§ **EXERCICE ÉCRIT A**
Pouvez-vous recopier fidèlement le passage du texte sur la Princesse devenue Gueuse qui commence par les mots contenant "La Princesse est" et se termine par "large des côtes." ?
§ **EXERCICE ÉCRIT B**
Pouvez-vous réécrire sous forme de liste à puces le paragraphe de l'extrait choisi qui commence par « La Princesse est devenue Gueuse », en conservant ses faits principaux ?

§ **EXTRAIT CHOISI**
────────────────────

La Princesse est devenue Gueuse car le fier navire d'autrefois n'est plus qu'un vieux rafiot qui sillonne les flots en quête de pêches incertaines que l'océan épuisé ne livre plus qu'au compte-gouttes et au terme de terribles efforts. A son bord, le père et le fils s'échinent à la tâche et entre silence et colère, ces deux âmes essorées par les vicissitudes d'un monde qui s'écroule, nourrissent la démence de l'un et la rancoeur de l'autre au gré de campagnes de pêche toujours plus éprouvantes. Et si le poisson ne suffit plus à subvenir aux maigres besoins de cet équipage bancal, il restera toujours la possibilité de faire passer quelques réfugiés dont la contribution perçue permettra de remplir les cuves et de pallier un ordinaire misérable. Mais bien au delà de l'écume se désagrégeant dans les flots tourmentés, ce sont les certitudes des hommes qui disparaissent au large des côtes.

────────────────────

§ **DONNÉES SOURCES**
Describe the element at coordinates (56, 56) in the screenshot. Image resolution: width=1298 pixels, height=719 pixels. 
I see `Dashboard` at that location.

────────────────────

§ **RÉSULTAT A**
La Princesse est devenue Gueuse car le fier navire d'autrefois n'est plus qu'un vieux rafiot qui sillonne les flots en quête de pêches incertaines que l'océan épuisé ne livre plus qu'au compte-gouttes et au terme de terribles efforts. A son bord, le père et le fils s'échinent à la tâche et entre silence et colère, ces deux âmes essorées par les vicissitudes d'un monde qui s'écroule, nourrissent la démence de l'un et la rancoeur de l'autre au gré de campagnes de pêche toujours plus éprouvantes. Et si le poisson ne suffit plus à subvenir aux maigres besoins de cet équipage bancal, il restera toujours la possibilité de faire passer quelques réfugiés dont la contribution perçue permettra de remplir les cuves et de pallier un ordinaire misérable. Mais bien au delà de l'écume se désagrégeant dans les flots tourmentés, ce sont les certitudes des hommes qui disparaissent au large des côtes.

§ **RÉSULTAT B**
- La Princesse est devenue Gueuse : le fier navire d'autrefois n'est plus qu'un vieux rafiot.
- Il cherche des pêches incertaines que l'océan épuisé ne livre plus qu'au compte-gouttes et au prix de terribles efforts.
- À bord, le père et le fils s'échinent à la tâche, entre silence et colère.
- Au fil de campagnes de pêche toujours plus éprouvantes, la démence de l'un et la rancœur de l'autre grandissent.
- Si le poisson ne suffit plus, il reste la possibilité de faire passer des réfugiés, dont la contribution permet de remplir les cuves et de pallier un ordinaire misérable.
- Au large des côtes, ce sont les certitudes des hommes qui disparaissent.